SIEM v. HJELM ET AL.
The plaintiff has appealed from a judgment which was rendered against her in a suit to establish an alleged trust in a fund which had been deposited in a bank pursuant to an order of court in a former action, and to require payment thereof to the estate of a deceased partner. The surviving partner, to whom the money was paid by order of court, is not a party to this suit. The court held that the present action is barred by laches and by the statute of limitations.

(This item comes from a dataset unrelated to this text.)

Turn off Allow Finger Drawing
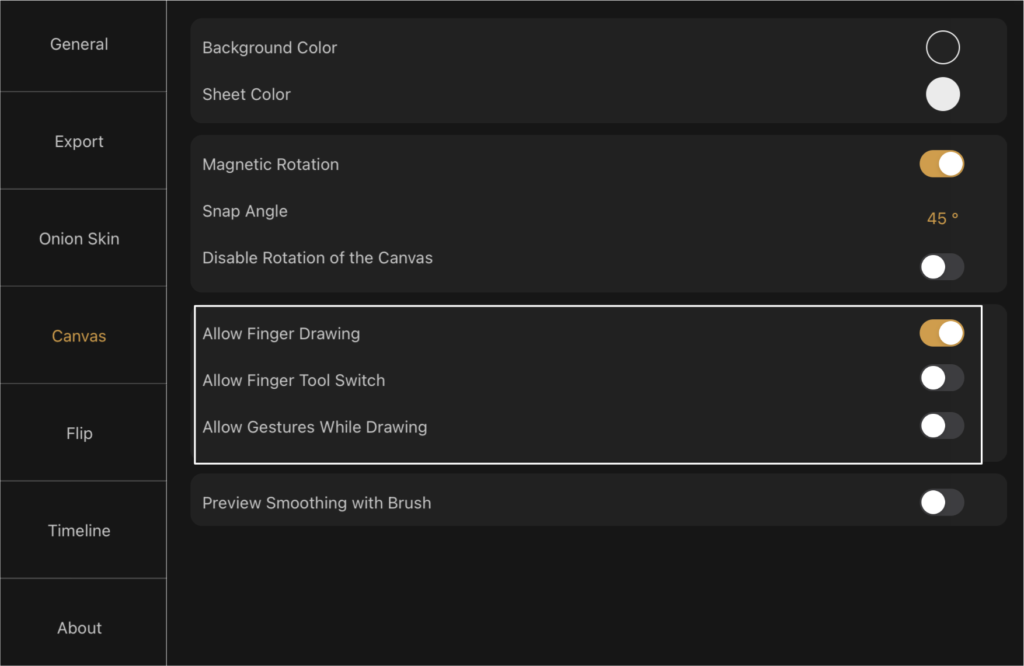Image resolution: width=1024 pixels, height=666 pixels. point(942,333)
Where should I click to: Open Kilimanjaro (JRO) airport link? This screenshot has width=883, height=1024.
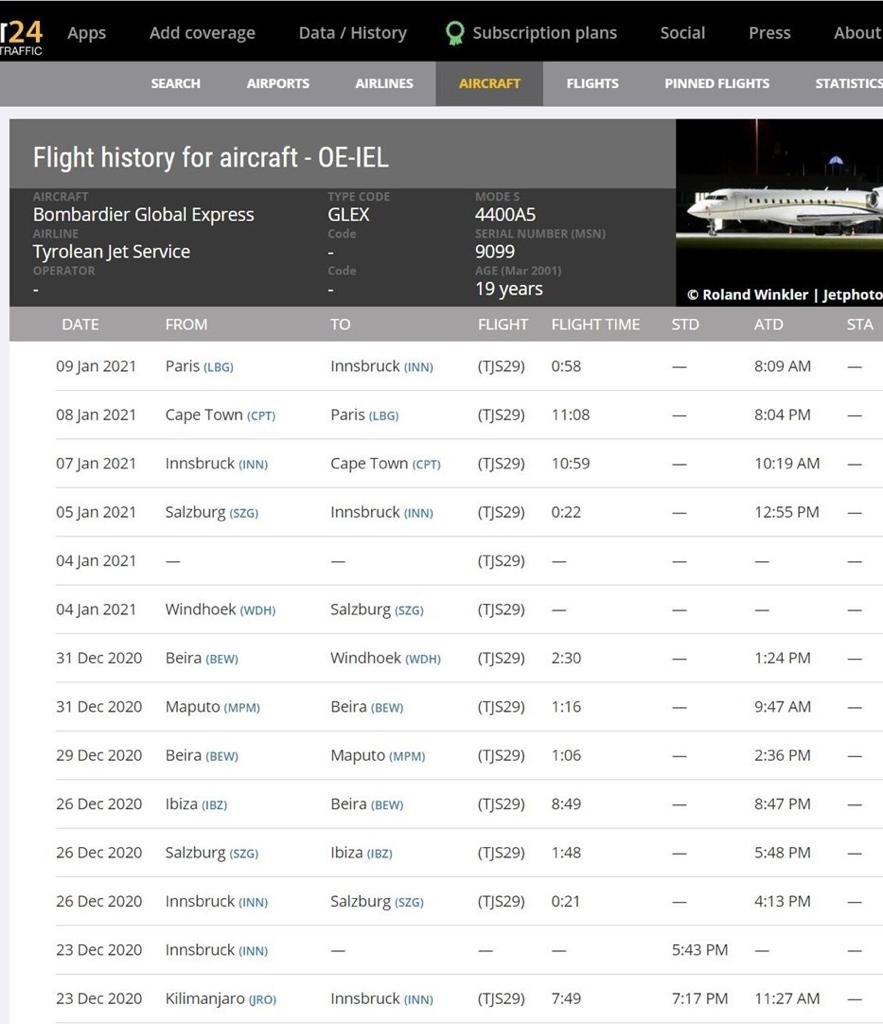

The appellant, Jessica M. Siem, is the widow of E. W. Siem, deceased, who died January 11, 1930. She was duly appointed as executrix of his estate. Prior to his death, Mr. Siem was engaged as a partner with Elmer Swanson in the business of buying and selling livestock. Swanson asserted his right, as a surviving partner, pursuant to section 571 of the Probate Code, to possession of the assets and property of the partnership pending the final settlement of the business. The executrix denied the existence of the partnership and refused to deliver the assets of that business to Mr. Swanson. He then brought suit against her to establish the partnership and to recover possession of the assets of the business pending its final settlement. During the trial of that case hogs and cattle belonging to the partnership business were sold for amounts aggregating the sum of $4,000. By order of court and by stipulation of the parties, the proceeds of said sales were first deposited with the clerk of court, subject to control of the court. Subsequently, the court made an order for the clerk to pay Swanson from that fund the sum of $1,500, which was done. The court further ordered that the balance of that fund, which was determined by the court to be the sum of $2,055.78, should be withdrawn from custody of the clerk and deposited in a suitable bank to be selected “by agreement of the parties” upon plaintiff's furnishing a surety bond therefor. It was provided this fund was to be held in the bank “pending determination of the appeal in this action.” The minute order of the court provided in that regard:
“It is ordered that plaintiff be permitted to withdraw $1500.00 from the money deposited with the clerk of the court in trust in this action, said $1500.00 to become the property of plaintiff, and it is further ordered that the balance of the trust fund in this action may be withdrawn upon plaintiff's giving a surety bond in the amount of said balance, with the understanding that the said balance is to be held in some suitable bank, agreeable to the parties pending determination of the appeal in this action.”
Pursuant to that order the sum of $1,500 was paid to Swanson, and the balance of the fund was deposited in the Security State Bank of Turlock, in the name of G. B. Hjelm, as agent. He was one of the attorneys for the plaintiff.
In that suit, the court adopted findings favorable to the plaintiff, Elmer Swanson, holding that the partnership existed and that he, as the surviving partner, was entitled to the assets of the business pending the settlement of the affairs of the enterprise. On appeal from the judgment which was accordingly rendered in that suit, the decree was affirmed by this court June 27, 1932. Swanson v. Siem, 124 Cal.App. 519, 12 P.2d 1053. Assuming that the affirmance of that judgment constituted a release of the impounded funds and Swanson's right, as surviving partner, to possession thereof, pursuant to the order of court and the judgment which was pronounced, the balance of that fund was subsequently paid by G. B. Hjelm to Swanson or to others upon his request. The fund was entirely exhausted.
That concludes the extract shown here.